Gelsenkirchen/Essen. Ein Kind stirbt in einem Bad in Gelsenkirchen. Schaut man auf Regeln und Zahlen, sind Schwimmbäder der sicherste Ort, wenn man schwimmen will.
Nach dem Tod eines zweijährigen Kindes in einem Bad in Gelsenkirchen stellt sich die Frage: Wie sicher ist es eigentlich im Schwimmbad? Und die Antwort ist: Wenn man in Deutschland schwimmen gehen will, dann sind Schwimmbäder dafür der sicherste Ort. Das belegen die Zahlen der Deutschen-Lebens-Rettungs-Gesellschaft. Danach sind im letzten Jahr 504 Menschen ertrunken, aber nur 29 in Schwimmbädern. Und das bei ungezählten Millionen Bad-Besuchen.
Weitaus mehr Menschen starben dort, wo es nur in Ausnahmen eine Aufsicht gibt. 233 in Seen und Teichen, 179 in Flüssen und Bächen, 25 in Häfen und Kanälen, 23 im Meer und schließlich 13 in privaten Schwimmbecken, Gräben usw.
„100-mal im Jahr muss einer springen“
„Unser Mitgefühl ist ganz stark bei den Kollegen in Gelsenkirchen“, sagt Timo Schirmer, der Betriebsleiter des „Aquaparks“ in Oberhausen: „Für einen Rettungsschwimmer ist das unheimlich bitter, hunderte Male gesprungen zu sein – und dann so ein Fall.“ Nach seinen Worten gibt es in einem Bad wie dem Aquapark „tausende Fälle im Jahr, dass die Kollegen zu Badegästen sagen, komm’ raus oder komm’ an den Rand. Und 100-mal muss einer springen“, sagt er.
Zur Aufsichtspflicht in Bädern gibt es „keine zahlenmäßigen Vorgaben, sondern nur dazu, was die können müssen“, sagt Michael Weilandt. Er ist der stellvertretende Geschäftsführer der „Deutschen Gesellschaft für Badewesen“ in Essen, die diese Richtlinien in Zusammenarbeit mit Betreibern, Versicherern und Schwimmmeistern erarbeitet hat.

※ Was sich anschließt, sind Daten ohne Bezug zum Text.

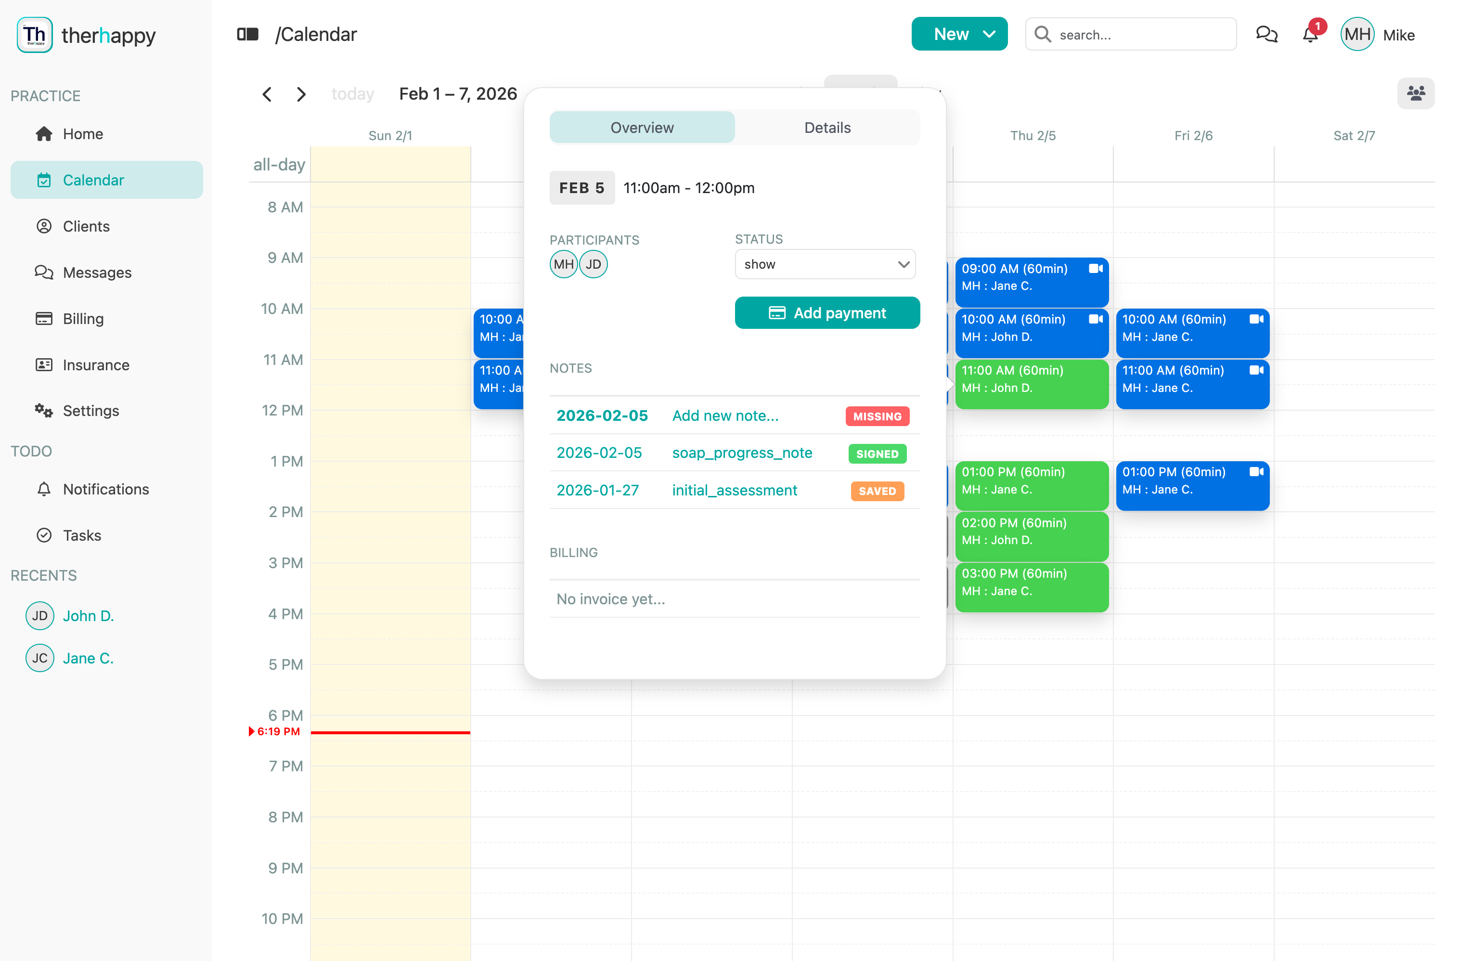Open John D. from recents

(88, 616)
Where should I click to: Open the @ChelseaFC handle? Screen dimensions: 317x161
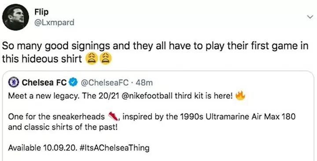(x=105, y=82)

Betreiber analysieren ihre Anlage und legen die Personalstärke fest
Danach müssen die Aufsichten gesund und mindestens 18 sein, geprüfte Retter und Ersthelfer. Ob aber zwei oder fünf da sind, wird nicht vorgeschrieben und nicht kontrolliert. „Das geht auch gar nicht“, sagt Weilandt: „Da kontrolliert die Stadt um zehn vor drei, nichts ist los, eine Aufsicht reicht, alles wäre gut – und dann kommen um drei die Crash-Kids, und Sie brauchen drei Aufsichten.“
Üblich ist, sagt Schirmer, dass die Bad-Betreiber eigene Risiko-Analysen machen und danach die Zahl der Aufsichten festlegen. Sie basieren auf Besucherzahlen und Besonderheiten wie etwa Rutschen, Strömungsanlagen oder Felslandschaften. Das Personal werde dann dieser Analyse entsprechend eingesetzt. Hinzu kämen in manchen Bädern Sicherheitskräfte, die Notfälle zumindest auch erkennen und Alarm schlagen können.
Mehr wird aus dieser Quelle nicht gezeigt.